Das umstrittene Gesetz, das der Polizei weitgehende Vollmachten einräumt, findet seine erste Anwendung bei der Genehmigung von Sternsinger-Veranstaltungen. Die Kirchengemeinden müssten der Polizei die Namen der Bewohner all jener Häuser melden, die die Sternsinger besuchen wollen, so der Bischof: "Wenn Gemeindepriester jetzt die Namen der Bewohner und Mieter liefern müssen, dann sind wir sehr nahe an einem Polizeistaat."

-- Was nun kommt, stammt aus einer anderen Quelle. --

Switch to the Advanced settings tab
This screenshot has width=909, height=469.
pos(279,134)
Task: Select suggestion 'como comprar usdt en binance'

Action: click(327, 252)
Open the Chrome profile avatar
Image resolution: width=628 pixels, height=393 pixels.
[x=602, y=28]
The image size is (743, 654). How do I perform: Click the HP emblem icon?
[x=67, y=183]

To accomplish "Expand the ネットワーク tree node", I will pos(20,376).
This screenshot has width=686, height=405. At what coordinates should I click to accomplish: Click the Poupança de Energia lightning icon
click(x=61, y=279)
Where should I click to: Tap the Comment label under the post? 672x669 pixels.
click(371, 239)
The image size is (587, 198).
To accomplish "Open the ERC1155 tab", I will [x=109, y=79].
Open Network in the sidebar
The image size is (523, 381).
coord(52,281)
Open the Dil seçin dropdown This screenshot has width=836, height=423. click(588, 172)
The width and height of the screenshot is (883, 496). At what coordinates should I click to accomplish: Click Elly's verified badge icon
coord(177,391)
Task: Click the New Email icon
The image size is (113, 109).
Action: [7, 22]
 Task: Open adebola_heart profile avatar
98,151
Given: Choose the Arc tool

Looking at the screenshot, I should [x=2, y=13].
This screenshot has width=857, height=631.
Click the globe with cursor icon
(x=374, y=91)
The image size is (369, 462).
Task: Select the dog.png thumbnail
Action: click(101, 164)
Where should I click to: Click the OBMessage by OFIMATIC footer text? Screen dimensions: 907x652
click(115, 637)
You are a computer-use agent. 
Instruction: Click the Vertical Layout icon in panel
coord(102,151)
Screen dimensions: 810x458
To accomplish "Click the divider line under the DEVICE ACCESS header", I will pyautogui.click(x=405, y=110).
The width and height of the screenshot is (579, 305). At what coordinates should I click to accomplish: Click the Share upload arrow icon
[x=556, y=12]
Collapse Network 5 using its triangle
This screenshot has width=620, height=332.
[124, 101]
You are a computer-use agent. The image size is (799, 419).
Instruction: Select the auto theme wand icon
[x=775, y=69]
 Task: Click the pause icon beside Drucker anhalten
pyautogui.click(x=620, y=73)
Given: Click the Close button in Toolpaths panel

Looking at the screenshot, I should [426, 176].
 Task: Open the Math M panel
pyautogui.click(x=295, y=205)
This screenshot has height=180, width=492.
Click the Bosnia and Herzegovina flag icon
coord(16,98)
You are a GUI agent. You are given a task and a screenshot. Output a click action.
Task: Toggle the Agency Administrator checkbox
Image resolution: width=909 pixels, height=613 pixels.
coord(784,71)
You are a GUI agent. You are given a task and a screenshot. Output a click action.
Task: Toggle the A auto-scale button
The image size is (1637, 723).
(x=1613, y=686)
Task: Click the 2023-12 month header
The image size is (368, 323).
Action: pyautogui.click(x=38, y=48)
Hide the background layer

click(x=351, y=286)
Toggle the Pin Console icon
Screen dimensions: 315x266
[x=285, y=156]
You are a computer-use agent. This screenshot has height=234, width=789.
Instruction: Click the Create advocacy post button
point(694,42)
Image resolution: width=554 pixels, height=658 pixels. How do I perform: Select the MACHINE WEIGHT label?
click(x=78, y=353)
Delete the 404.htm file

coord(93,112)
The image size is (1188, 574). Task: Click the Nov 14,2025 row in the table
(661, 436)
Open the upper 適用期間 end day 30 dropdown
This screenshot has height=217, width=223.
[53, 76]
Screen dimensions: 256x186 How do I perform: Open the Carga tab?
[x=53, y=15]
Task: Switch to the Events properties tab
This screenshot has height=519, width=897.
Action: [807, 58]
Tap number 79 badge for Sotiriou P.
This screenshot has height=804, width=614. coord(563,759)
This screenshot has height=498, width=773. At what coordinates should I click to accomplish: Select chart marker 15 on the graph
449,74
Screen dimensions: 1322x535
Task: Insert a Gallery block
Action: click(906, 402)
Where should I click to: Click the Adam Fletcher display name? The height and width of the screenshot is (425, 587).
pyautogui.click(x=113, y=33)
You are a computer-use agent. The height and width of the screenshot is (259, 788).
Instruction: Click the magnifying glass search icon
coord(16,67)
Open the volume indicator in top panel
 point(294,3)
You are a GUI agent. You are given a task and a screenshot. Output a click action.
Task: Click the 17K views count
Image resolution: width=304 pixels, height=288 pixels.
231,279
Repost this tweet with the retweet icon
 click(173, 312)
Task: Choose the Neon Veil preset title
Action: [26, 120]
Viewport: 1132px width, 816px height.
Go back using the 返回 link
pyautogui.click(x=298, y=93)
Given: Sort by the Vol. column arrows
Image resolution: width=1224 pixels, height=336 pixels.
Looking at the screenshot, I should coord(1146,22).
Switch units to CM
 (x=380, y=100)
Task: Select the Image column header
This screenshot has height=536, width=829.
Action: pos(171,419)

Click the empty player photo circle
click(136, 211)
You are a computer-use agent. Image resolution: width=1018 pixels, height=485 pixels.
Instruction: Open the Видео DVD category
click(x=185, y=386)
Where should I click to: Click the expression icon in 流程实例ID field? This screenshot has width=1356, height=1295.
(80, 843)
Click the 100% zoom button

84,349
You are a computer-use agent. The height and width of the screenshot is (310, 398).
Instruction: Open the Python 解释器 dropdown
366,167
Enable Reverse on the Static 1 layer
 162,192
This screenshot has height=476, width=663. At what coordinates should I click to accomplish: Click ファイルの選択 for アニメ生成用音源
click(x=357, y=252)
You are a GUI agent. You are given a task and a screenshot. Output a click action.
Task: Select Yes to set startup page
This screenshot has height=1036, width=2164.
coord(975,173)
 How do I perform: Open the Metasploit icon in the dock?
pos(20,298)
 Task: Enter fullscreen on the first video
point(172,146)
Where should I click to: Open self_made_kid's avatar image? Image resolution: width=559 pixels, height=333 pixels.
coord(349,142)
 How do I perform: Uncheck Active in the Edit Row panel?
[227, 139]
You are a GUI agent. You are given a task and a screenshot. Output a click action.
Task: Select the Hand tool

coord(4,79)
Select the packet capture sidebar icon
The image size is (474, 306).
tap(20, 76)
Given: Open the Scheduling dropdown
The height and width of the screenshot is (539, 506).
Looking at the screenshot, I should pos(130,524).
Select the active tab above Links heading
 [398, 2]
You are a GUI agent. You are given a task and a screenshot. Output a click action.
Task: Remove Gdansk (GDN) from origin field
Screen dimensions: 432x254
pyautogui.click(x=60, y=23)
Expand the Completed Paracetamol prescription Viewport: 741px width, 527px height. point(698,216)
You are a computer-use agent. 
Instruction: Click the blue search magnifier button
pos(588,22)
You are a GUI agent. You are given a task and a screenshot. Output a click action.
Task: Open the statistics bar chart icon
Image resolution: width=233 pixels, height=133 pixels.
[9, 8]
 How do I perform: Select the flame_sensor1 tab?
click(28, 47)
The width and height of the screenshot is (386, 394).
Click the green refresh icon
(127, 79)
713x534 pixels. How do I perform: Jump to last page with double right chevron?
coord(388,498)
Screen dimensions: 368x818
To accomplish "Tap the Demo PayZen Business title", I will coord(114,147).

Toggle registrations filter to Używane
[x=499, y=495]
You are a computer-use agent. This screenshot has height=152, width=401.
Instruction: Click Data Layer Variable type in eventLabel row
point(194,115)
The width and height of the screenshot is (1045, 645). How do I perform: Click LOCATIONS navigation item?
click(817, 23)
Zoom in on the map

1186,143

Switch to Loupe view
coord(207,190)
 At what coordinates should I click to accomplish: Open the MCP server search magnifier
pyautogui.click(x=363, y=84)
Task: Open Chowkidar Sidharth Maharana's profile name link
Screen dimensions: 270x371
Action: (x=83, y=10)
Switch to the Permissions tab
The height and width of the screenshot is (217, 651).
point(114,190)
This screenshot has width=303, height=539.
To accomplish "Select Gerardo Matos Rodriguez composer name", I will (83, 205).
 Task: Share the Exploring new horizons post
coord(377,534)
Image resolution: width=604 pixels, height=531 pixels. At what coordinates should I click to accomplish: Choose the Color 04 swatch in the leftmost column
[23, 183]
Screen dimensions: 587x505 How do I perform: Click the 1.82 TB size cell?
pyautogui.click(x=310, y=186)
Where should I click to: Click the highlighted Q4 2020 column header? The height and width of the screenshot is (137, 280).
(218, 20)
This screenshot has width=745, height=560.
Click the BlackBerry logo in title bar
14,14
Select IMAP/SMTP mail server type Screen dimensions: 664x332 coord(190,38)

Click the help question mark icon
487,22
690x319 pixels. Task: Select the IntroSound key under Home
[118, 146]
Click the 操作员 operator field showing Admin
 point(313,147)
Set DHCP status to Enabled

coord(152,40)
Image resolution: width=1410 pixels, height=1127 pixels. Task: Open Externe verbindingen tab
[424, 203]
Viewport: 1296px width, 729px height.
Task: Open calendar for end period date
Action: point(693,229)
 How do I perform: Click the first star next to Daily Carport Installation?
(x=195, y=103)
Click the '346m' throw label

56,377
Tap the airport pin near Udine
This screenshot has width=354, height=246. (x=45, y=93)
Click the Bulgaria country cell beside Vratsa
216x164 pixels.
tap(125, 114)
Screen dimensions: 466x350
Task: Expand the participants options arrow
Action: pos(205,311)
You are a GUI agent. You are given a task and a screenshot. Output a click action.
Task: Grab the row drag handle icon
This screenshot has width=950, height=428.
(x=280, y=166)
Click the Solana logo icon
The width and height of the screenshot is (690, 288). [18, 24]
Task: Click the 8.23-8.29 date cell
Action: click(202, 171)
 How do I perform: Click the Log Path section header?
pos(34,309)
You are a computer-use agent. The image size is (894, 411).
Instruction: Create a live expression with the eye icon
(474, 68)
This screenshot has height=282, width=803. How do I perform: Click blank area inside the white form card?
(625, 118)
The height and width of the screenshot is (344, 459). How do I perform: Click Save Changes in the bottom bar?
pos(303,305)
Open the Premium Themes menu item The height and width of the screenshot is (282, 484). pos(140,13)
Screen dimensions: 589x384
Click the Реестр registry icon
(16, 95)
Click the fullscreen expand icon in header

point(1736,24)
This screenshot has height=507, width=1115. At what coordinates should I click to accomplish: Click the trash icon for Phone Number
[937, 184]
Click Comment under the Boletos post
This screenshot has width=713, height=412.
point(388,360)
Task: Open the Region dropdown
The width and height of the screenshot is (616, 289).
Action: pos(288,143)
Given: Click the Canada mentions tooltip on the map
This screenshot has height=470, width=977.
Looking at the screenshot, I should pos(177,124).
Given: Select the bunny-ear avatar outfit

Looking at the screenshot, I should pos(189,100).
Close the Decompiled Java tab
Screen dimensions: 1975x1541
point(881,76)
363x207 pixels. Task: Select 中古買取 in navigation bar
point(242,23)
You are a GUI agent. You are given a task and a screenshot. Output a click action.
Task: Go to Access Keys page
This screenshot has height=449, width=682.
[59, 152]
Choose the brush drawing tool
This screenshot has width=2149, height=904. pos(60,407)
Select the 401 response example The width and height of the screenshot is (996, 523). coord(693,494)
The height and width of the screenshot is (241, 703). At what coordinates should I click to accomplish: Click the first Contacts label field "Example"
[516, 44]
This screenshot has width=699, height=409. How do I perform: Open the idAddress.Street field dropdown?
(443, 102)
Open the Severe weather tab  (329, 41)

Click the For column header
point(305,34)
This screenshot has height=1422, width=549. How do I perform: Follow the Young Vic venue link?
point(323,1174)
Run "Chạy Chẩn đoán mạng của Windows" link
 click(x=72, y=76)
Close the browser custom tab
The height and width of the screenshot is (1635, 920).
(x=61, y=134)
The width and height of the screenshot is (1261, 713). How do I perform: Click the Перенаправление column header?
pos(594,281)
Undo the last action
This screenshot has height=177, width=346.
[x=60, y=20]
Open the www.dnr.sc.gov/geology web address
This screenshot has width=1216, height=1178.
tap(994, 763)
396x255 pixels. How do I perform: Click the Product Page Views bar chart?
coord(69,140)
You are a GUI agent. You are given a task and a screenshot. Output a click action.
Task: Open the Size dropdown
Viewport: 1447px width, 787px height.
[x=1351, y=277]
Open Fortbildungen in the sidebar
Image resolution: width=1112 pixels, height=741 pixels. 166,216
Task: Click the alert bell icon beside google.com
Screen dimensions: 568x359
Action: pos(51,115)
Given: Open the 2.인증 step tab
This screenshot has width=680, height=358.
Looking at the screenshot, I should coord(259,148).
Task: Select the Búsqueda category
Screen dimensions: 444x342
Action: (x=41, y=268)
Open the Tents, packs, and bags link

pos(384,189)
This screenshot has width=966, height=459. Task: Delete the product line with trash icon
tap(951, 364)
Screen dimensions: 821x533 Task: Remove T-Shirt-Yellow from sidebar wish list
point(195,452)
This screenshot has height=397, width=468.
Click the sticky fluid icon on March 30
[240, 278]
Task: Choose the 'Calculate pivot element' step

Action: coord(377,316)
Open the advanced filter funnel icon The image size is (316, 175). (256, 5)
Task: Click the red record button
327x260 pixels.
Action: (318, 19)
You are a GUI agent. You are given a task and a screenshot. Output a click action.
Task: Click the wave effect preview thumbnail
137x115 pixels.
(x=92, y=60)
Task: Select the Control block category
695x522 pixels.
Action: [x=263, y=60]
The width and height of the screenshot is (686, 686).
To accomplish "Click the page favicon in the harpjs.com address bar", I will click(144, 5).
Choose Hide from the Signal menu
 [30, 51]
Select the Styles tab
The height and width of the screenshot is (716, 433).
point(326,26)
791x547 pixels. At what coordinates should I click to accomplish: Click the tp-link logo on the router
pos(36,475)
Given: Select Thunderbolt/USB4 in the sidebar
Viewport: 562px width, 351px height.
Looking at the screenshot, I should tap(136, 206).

Auch die Vereinten Nationen kritisierten das neue Gesetz scharf. Die Bestimmungen seien unscharf und nach "internationalem Recht illegal", so der UN-Sonderberichterstatter für Versammlungsfreiheit Maina Kiai. Der Sonderberichterstatter für Meinungsfreiheit, Frank La Rue, betonte: "Die Fähigkeit aller Menschen, sich frei zu äußern, auch bei friedlichen Versammlungen, ist der Lackmustest für den Grad der Demokratie eines Landes."